Surviving Christmas Review

by Steve Rhodes (Steve DOT Rhodes AT InternetReviews DOT com)
October 21st, 2004

SURVIVING CHRISTMAS
A film review by Steve Rhodes
Copyright 2004 Steve Rhodes
RATING (0 TO ****): ***

As SURVIVING CHRISTMAS opens, you can smell a cinematic disaster in the offing. With loud, irony-laced Christmas music ("It's The Most Wonderful Time Of The Year"), the movie cuts between clichéd images, good and bad. Festive shoppers gaily traipse between brightly colored stores laden with festive and luxurious goods while somewhere else a Christmas-cookie-making granny is about to commit suicide with her gas oven. Not able to wait until the Christmas season is here -- it's not even Halloween yet much less Thanksgiving -- the movie looks like it might be just as big a turkey as graces most holiday tables.

The plot concerns a wealthy, lonely guy named Drew Latham, who can't find anybody to take him in for Christmas so he buys himself an instant family. Haven't we seen this movie before and wasn't it called DICKIE ROBERTS, a pathetic picture featuring the truly awful David Spade? SURVIVING CHRISTMAS stars Ben Affleck, an actor who has a less than sterling record when it comes to some of his script choices: GIGLI, DAREDEVIL, PEARL HARBOR, stop me when you can't take any more.

But wait. Just when you're about to dismiss Affleck and his over-the-top demeanor, the story starts to click. After getting dumped by an airhead aptly named Missy (Jennifer Morrison), Drew finds comfort in the dysfunctional Valco family, led by the taciturn but bickering Tom (James Gandolfini) and Christine (Catherine O'Hara). As his temporary mom and dad for a price, the parents give him all of the fake love that a large check can buy. But since they don't have much of a clue as to how a happy family might act, they don't exactly make a warm and friendly home for Drew. In fact, it takes frequent references to their contract to get them to hit their marks and perform up to minimal standards. It's no wonder that their teenage son, Brian (Josh Zuckerman), would rather hide in his room looking at dirty pictures on his computer than come downstairs and be with his family.

The movie really gets in gear when Drew finds that he isn't the only grown child in the family.
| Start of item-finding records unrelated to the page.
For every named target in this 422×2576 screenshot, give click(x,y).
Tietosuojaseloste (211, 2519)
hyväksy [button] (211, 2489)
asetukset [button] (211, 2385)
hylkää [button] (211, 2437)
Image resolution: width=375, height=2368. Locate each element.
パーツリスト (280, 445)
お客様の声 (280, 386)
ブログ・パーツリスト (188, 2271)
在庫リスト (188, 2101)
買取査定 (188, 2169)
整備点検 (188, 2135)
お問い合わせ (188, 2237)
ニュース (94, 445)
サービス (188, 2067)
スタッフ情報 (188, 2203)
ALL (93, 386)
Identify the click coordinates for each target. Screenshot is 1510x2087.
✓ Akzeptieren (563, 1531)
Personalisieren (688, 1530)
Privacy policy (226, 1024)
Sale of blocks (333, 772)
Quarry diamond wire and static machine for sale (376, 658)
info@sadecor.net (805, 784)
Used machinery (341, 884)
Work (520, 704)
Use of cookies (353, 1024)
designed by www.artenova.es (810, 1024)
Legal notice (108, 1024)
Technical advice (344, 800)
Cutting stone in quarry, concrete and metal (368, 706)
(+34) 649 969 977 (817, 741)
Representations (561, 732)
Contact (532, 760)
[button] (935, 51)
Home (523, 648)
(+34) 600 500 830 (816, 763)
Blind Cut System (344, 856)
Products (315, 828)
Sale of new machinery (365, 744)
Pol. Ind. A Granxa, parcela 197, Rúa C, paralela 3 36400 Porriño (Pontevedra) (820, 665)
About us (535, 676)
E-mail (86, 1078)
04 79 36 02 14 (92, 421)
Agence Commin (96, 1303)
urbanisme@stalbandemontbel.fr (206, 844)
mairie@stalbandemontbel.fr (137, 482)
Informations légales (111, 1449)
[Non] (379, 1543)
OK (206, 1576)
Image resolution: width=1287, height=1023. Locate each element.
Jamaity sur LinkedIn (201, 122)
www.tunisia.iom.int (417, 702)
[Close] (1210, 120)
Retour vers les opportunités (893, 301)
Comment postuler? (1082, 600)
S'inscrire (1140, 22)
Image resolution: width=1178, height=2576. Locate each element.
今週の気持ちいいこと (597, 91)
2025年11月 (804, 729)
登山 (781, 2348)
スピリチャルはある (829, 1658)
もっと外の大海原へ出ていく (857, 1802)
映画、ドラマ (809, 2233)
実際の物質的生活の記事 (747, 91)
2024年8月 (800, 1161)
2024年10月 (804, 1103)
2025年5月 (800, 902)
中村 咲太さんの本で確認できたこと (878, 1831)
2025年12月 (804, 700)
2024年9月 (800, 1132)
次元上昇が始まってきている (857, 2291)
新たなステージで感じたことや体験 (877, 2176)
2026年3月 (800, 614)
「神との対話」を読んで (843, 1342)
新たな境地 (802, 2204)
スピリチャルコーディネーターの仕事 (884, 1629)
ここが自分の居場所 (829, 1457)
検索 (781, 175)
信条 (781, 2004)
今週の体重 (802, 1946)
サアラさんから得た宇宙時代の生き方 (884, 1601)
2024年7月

He is shocked and upset to find that he has to share his new family with Alicia (Christina Applegate), Tom and Christine's grown daughter who suddenly shows up for the holidays.

As everyone is busy faking it, something strange starts to happen. They begin to enjoy themselves, as pseudo fun begins to morph occasionally into actual delight. Drew and Alicia, who at first squabble like real siblings, begin to reexamine their relationship. The icy on the cake comes when Missy brings her family to visit Drew's. This episode engenders the movie's biggest and most satisfying set of laughs.

By the end, the audience's sarcastic smiles turn into sympathetic and genuine laughs. A movie I thought I was going to hate at first turned into a nice little treat. But I still can't figure out why they chose to open a Christmas picture two months ahead of the season it celebrates, since, by the end, it becomes a story with real Christmas spirit.

SURVIVING CHRISTMAS runs a fast 1:33. It is rated PG-13 for "sexual content, language and a brief drug reference" and would be acceptable for kids around 9 and up.

The film opens nationwide in the United States on Friday, October 22, 2004. In the Silicon Valley, it will be showing at the AMC theaters, the Century theaters and the Camera Cinemas.